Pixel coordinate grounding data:
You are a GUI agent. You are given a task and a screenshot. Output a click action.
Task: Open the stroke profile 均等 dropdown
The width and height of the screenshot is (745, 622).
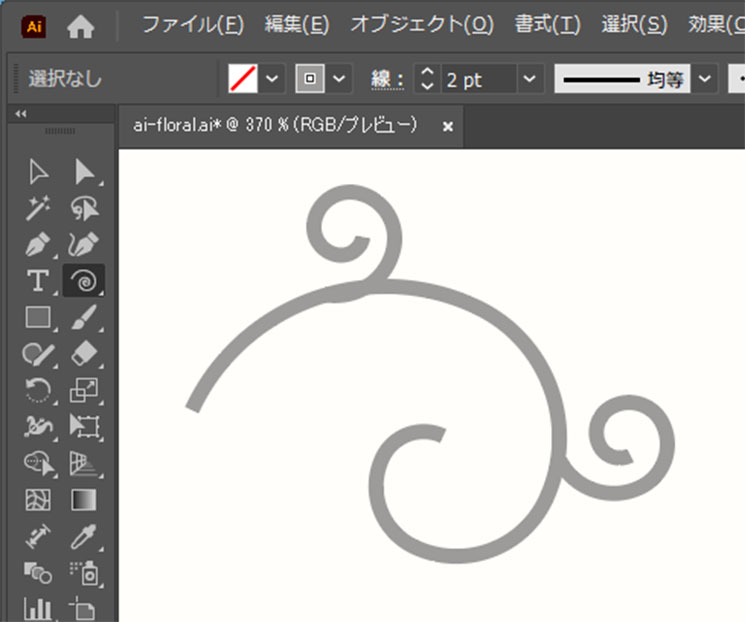706,78
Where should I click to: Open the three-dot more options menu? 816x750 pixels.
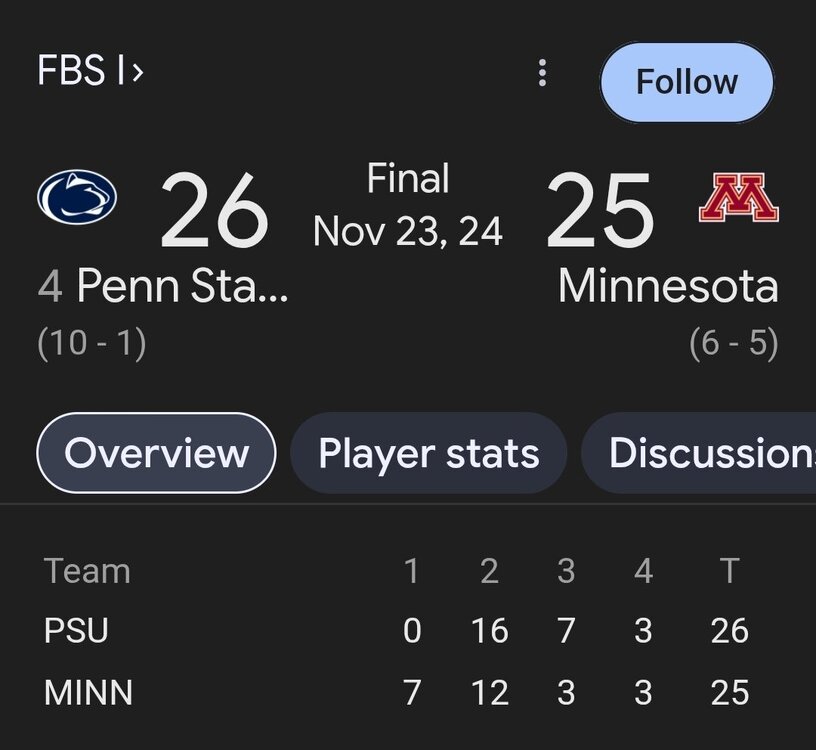tap(542, 73)
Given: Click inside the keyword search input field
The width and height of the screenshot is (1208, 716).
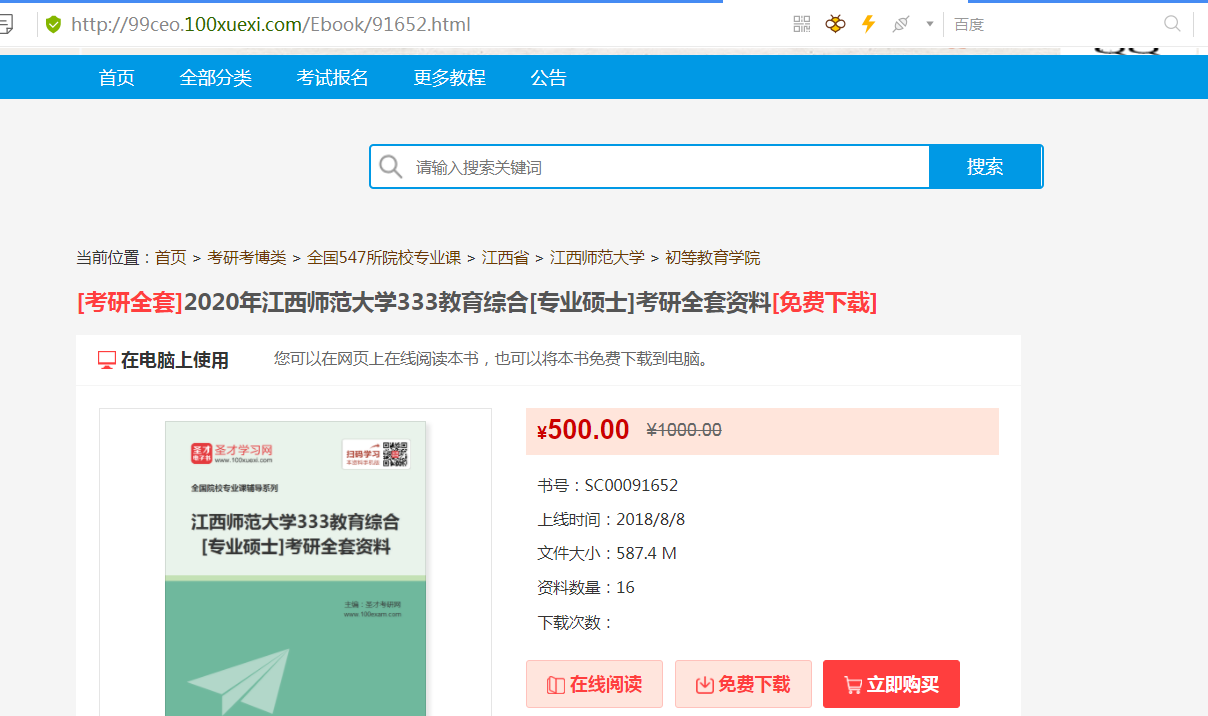Looking at the screenshot, I should tap(650, 166).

Action item –
Transcribe every record above exactly as written, leaving out any pictures.

Exercise response –
You are a GUI agent. You are given a task and a screenshot. Output a click action.
Task: Open the stroke profile 均等 dropdown
The width and height of the screenshot is (745, 622).
706,78
Where should I click to: Open the three-dot more options menu? 816x750 pixels.
tap(542, 73)
Given: Click inside the keyword search input field
The width and height of the screenshot is (1208, 716).
Looking at the screenshot, I should tap(650, 166).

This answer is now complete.